燈籠の庚申塔は、研究者によっては庚申塔であり、付属したものだから庚申塔ではないと意見が別れる。 たとえば清瀬市中清戸の日枝神社境内には、 三猿のついた寛文4年(1664)と宝永7年(1710)の2基の燈籠がみられる。 前者には「奉納山王御寳前為諸願成就也」、後者には「山王御寳前奉造立燈籠諸願成就」の銘文があって、 山王宮(日枝神社)への奉賽物とみられる。 従って独立性からいって、三猿があっても庚申塔に準ずるものといえるだろう。
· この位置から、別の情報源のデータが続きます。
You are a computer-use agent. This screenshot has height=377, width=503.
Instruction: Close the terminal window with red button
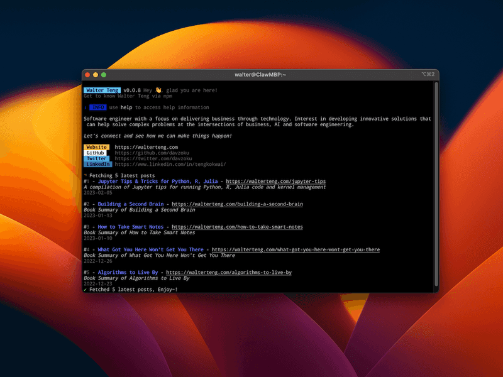click(87, 75)
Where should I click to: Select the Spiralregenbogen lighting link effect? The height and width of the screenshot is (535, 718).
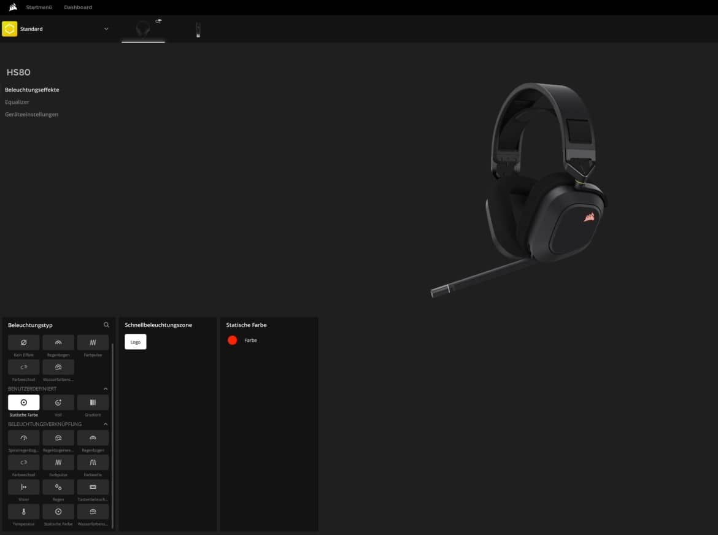(x=23, y=438)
そうした燈籠を含めて、燈籠の庚申塔をみていこう。 [表1]参照
No. | 年銘 | 西暦 | 中尊 | 塔形 | 所在地 | 備考 |
---|---|---|---|---|---|---|
参 | 寛文4 | 1664 | (文字) | 燈籠 | 清瀬市中清戸 日枝神社 | 三猿 |
参 | 宝永7 | 1710 | (文字) | 燈籠 | 清瀬市中清戸 日枝神社 | 三猿 |
1 | 宝暦11 | 1761 | (文字) | 燈籠 | 檜原村大沢 貴船神社 | 庚申供養 |
2 | 明和4 | 1767 | (文字) | 燈籠 | 檜原村下元郷・和田向 | 庚申塔 |
3 | 明和4 | 1767 | (文字) | 燈籠 | あきる野市乙津 熊野社 | 庚供養 |
参 | 天明4 | 1784 | (文字) | 燈籠 | 八王子市並木町 稲荷社 | |
参 | 天明8 | 1788 | (文字) | 燈籠 | 八王子市東浅川町山王社 | |
参 | 寛政4 | 1791 | (文字) | 燈籠 | 八王子市上恩方町稲荷社 | |
参 | 寛政7 | 1795 | (文字) | 燈籠 | 八王子市川口町 法蓮寺 | |
参 | 寛政10 | 1798 | (文字) | 燈籠 | 三鷹市中原4-16庚申祠 | |
参 | 享和2 | 1802 | (文字) | 燈籠 | 小金井市本町 赤稲荷 | |
参 | 天保4 | 1833 | (文字) | 燈籠 | 八王子市西寺方町 | |
参 | 天保15 | 1844 | (文字) | 燈籠 | あきる野市菅生 蔵守院 | |
4 | 元治1 | 1864 | (文字) | 燈籠 | 東久留米市下里 | 庚申燈 |
参 | 慶応3 | 1867 | (文字) | 燈籠 | 府中市住吉町1 庚申堂 | |
参 | 明治15 | 1882 | (文字) | 燈籠 | 東久留米市氷川台2-3 |
参の寛文4年と宝永7年燈籠は、先に述べたのでここでは省略する。
1の宝暦11年燈籠は、竿石の正面に「庚申供養」、側面に「当處講中」と刻む。
2の明和4年燈籠は、竿石に「庚申塔」「講中拾四人」とある。
3の明和4年燈籠は、円柱の竿石に「庚供養」と刻まれている。
参の天明4年燈籠は、「願主 庚申講中」銘が竿石にある。
参の天明8年燈籠は、竿石4面に「青面金剛庚申」「秋葉大権現」「地蔵大菩薩」「村中安全」と 刻している。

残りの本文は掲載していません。